- [Requirement]: Upon reaching the line that contains "Where should I" in the records below, begin repeating every line exactly through the last one, skipping pictures.
*-*-*
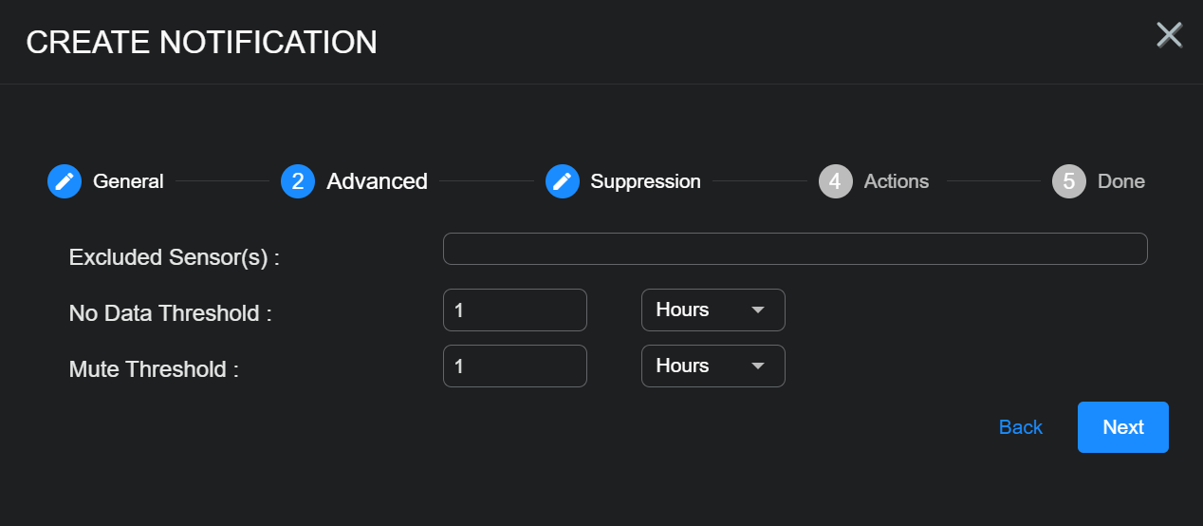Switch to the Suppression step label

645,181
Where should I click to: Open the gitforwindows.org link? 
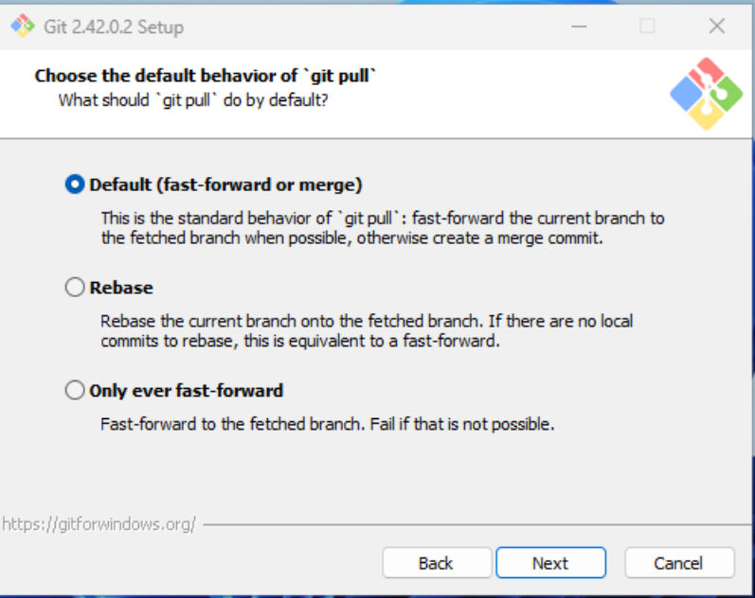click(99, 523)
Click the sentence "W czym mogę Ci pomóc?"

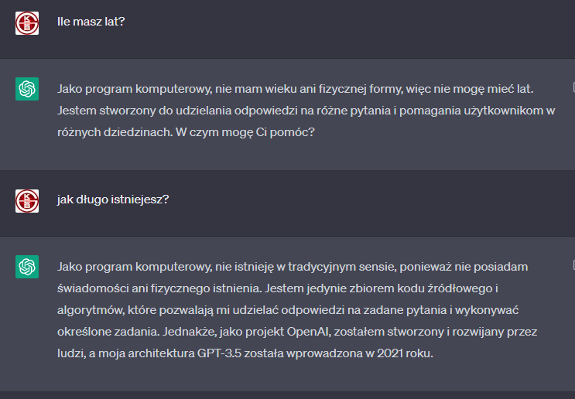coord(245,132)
*-*-*
- [Completed exercise]:
Where should I click to: Open the gitforwindows.org link? 
click(99, 523)
Click the sentence "W czym mogę Ci pomóc?"

coord(245,132)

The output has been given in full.